» **Goal of the exercise**:
Starting at the line that contains "At what coordinates", write out every line to the end of the records below exactly, and leave out the pictures.

(Extracted data Opens)

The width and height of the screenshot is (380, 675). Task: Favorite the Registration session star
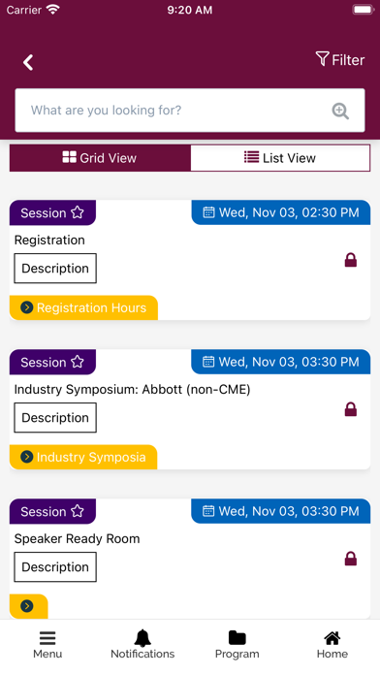coord(78,212)
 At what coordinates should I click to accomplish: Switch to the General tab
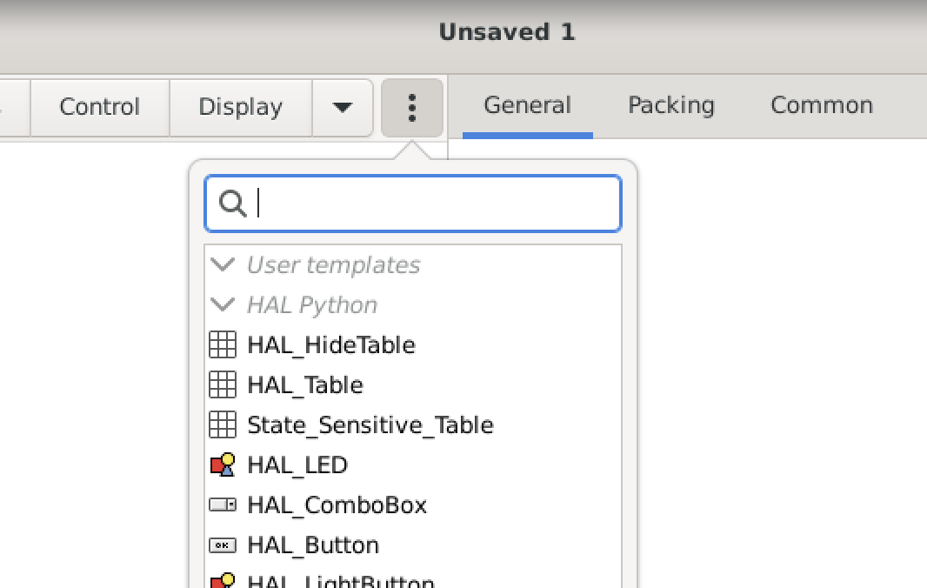click(x=527, y=105)
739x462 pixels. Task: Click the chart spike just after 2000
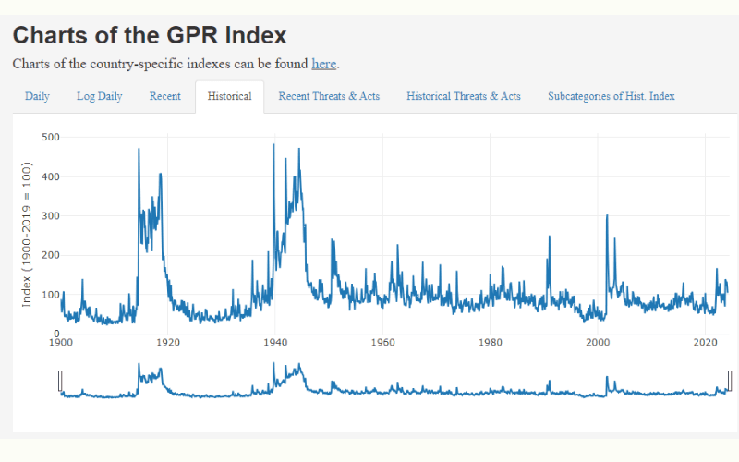(x=606, y=218)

(Extracted data Closes)

» **Problem solution**:
 At what coordinates should I click to accomplish: Switch to the General tab
click(x=527, y=105)
739x462 pixels. Task: Click the chart spike just after 2000
(x=606, y=218)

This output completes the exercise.